These papers are not an exclusive list of models published on de-escalation strategies; however, based on a review of the extant literature, they offer a comprehensive overview of the current knowledge of de-escalation practices. At first glance, these models contain both common elements (e.g., remaining calm, listening, use of verbal skills, maintaining safety), and specific techniques relating to each of the domains that were identified by Hallett and Dickens [12], Richmond et al. [10], and Mavandadi et al. [13]. As part of this review, the strategies referred to within these studies are arranged into a working model of the de-escalation process to inform AI- and robot-based approaches to de-escalation within human–robot interactions (see Figure 1). Notably, though it is possible to construct a list of principles and possible techniques for de-escalation, there is no evidence base to support or offer insights into optimal decision-making around the choice, timing, and sequencing of de-escalation techniques for specific individuals in specific contexts. As is the case with most psychosocial interventions, understanding of the moment-to-moment process of de-escalation and what works for whom and when is currently limited.

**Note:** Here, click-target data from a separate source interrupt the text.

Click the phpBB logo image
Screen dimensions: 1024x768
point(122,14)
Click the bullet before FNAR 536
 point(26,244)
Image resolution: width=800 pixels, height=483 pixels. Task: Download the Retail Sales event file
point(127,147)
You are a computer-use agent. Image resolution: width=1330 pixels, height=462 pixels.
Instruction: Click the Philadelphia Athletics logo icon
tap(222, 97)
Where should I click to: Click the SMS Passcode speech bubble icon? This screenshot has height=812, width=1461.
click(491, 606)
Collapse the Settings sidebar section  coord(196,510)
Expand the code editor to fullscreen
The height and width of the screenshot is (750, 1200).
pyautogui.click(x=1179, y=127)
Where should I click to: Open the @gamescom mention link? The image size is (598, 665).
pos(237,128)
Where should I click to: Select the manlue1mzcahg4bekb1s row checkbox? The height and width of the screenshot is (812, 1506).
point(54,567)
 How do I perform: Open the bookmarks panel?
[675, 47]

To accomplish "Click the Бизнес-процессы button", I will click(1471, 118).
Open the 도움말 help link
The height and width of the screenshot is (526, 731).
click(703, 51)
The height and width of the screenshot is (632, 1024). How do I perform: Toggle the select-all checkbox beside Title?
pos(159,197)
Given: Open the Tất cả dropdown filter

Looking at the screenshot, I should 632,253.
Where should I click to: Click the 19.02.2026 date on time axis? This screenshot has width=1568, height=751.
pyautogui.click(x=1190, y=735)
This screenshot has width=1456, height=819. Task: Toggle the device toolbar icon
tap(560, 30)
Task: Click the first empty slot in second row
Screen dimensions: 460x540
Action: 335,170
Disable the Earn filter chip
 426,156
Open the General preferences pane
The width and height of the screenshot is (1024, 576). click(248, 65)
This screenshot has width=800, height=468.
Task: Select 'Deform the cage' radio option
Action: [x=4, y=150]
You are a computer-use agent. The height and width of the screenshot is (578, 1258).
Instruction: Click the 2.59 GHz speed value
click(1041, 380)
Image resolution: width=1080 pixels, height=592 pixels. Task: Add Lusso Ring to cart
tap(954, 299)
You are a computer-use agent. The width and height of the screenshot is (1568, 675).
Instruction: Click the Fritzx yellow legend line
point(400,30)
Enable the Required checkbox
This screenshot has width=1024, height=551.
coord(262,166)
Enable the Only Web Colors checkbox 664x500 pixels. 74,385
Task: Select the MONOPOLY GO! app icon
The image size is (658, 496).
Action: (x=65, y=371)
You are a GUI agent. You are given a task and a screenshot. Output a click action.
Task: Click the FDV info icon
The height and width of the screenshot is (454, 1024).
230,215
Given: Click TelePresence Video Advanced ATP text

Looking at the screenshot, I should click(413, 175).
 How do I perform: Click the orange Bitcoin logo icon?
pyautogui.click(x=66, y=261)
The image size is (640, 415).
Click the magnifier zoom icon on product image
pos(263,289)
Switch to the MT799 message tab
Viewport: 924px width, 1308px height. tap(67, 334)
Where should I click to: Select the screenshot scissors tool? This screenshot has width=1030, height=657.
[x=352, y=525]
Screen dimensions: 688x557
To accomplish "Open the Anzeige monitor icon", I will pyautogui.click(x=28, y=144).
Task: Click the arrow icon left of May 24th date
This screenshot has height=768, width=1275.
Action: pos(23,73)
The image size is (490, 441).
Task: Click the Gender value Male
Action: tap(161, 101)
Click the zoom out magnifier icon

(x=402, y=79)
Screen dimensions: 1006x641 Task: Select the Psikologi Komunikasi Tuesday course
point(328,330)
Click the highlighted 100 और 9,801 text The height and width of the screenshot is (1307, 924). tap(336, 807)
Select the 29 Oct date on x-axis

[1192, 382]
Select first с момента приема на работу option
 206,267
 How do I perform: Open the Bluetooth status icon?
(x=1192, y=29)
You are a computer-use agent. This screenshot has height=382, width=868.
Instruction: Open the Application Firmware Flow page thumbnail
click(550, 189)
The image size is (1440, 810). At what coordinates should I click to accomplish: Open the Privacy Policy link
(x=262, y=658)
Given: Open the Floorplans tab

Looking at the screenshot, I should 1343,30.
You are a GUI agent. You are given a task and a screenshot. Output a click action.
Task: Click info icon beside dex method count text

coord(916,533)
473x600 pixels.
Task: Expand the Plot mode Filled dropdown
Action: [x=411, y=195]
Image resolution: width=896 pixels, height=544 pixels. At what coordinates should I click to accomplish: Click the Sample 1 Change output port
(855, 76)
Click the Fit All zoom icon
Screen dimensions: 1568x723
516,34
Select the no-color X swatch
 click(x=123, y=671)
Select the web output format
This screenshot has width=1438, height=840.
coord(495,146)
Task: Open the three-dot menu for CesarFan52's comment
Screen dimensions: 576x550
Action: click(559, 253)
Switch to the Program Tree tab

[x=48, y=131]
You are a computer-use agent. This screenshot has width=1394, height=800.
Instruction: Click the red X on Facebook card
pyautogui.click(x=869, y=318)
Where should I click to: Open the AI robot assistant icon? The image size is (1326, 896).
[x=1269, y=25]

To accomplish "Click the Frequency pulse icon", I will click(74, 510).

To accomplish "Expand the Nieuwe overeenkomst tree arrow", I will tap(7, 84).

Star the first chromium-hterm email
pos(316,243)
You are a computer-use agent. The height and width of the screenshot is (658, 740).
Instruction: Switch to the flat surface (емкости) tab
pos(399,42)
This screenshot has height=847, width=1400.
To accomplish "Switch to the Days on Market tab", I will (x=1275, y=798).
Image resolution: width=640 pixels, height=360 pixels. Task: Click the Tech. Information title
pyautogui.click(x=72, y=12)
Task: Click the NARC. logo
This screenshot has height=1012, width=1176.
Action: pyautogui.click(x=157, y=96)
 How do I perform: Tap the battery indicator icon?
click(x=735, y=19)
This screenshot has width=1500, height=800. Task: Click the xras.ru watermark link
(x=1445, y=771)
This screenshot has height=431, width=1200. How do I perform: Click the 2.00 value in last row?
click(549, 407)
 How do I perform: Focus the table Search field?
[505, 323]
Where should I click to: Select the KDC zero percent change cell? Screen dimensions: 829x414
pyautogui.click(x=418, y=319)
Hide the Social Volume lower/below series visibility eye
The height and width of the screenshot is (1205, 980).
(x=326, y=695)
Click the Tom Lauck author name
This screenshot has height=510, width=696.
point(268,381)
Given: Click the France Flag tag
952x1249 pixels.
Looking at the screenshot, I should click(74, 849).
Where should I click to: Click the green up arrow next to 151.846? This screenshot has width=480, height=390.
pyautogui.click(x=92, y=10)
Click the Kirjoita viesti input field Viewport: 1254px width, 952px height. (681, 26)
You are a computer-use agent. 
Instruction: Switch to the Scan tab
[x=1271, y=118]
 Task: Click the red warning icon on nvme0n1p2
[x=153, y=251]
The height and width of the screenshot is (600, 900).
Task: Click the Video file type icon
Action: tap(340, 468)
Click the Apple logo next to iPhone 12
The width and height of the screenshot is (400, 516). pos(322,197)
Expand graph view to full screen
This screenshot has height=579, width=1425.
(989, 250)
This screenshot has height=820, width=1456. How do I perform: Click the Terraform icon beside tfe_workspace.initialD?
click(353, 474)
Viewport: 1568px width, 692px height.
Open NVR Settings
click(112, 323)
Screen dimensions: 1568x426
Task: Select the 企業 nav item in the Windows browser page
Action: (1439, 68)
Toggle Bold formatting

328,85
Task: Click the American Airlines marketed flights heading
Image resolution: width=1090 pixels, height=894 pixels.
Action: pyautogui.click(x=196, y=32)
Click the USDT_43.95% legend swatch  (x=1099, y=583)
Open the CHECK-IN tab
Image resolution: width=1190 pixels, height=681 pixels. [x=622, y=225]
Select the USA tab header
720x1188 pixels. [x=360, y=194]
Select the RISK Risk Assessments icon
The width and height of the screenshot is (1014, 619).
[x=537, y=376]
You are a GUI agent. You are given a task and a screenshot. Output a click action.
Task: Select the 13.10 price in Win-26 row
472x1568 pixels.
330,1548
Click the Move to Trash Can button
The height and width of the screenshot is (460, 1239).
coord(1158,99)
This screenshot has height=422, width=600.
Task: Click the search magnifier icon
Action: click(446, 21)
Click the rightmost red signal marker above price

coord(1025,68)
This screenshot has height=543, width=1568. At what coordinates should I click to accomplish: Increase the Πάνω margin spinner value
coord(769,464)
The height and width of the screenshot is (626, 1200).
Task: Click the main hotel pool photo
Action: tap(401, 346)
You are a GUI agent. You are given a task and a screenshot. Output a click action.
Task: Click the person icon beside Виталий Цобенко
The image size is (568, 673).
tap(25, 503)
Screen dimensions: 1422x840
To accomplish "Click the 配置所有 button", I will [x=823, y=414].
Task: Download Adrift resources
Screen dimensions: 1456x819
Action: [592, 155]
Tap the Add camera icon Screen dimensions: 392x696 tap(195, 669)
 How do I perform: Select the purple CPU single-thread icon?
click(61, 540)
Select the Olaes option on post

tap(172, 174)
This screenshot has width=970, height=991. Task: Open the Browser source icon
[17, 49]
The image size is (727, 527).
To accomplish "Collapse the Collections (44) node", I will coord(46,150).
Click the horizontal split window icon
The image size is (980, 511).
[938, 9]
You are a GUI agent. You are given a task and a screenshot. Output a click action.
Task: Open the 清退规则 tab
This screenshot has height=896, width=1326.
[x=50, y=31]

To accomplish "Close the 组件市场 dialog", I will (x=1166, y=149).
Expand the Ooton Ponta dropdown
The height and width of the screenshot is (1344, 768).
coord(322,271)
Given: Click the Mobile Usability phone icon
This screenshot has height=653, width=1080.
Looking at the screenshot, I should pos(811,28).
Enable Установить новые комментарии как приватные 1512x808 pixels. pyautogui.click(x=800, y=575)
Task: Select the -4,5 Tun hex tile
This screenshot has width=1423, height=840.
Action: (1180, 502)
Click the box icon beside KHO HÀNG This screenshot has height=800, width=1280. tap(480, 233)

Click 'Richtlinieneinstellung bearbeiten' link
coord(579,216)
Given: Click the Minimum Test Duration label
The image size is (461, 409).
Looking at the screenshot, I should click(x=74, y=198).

3. Basic Requirements for Social Robots and Working Model for De-Escalation

Human interactions are characterized by a high degree of adaptivity. People instinctively change their actions according to the perceived cognitive and affective state of their interactive partners and environmental context. This social adaptability is made possible through the complex interplay of real-time sensory, cognitive, affective, and behavioural systems that comprise the central nervous system. For robots to successfully enter the social sphere, they will similarly require the ability to perceive and adapt to their interactive partners and the environmental context. Robots will need to be able to perceive and express emotions, sense verbal and non-verbal signals from humans and respond adequately, comprehend and generate natural language, have memory and reasoning capacities, plan actions and execute movements, and demonstrate various social competencies according to what is required by the specific context [15]. Research in computer science and engineering has focused on designing cognitive architectures and adaptive behavioural models inspired by the human brain to enable artificial intelligence in robotic agents and enable them to exhibit intelligent behaviours, learn new tasks, and adapt to changes in their environment [16]. Robots capable of de-escalation will require sufficient mastery of these baseline skills needed for social robots, in addition to computational models geared specifically towards the de-escalation process.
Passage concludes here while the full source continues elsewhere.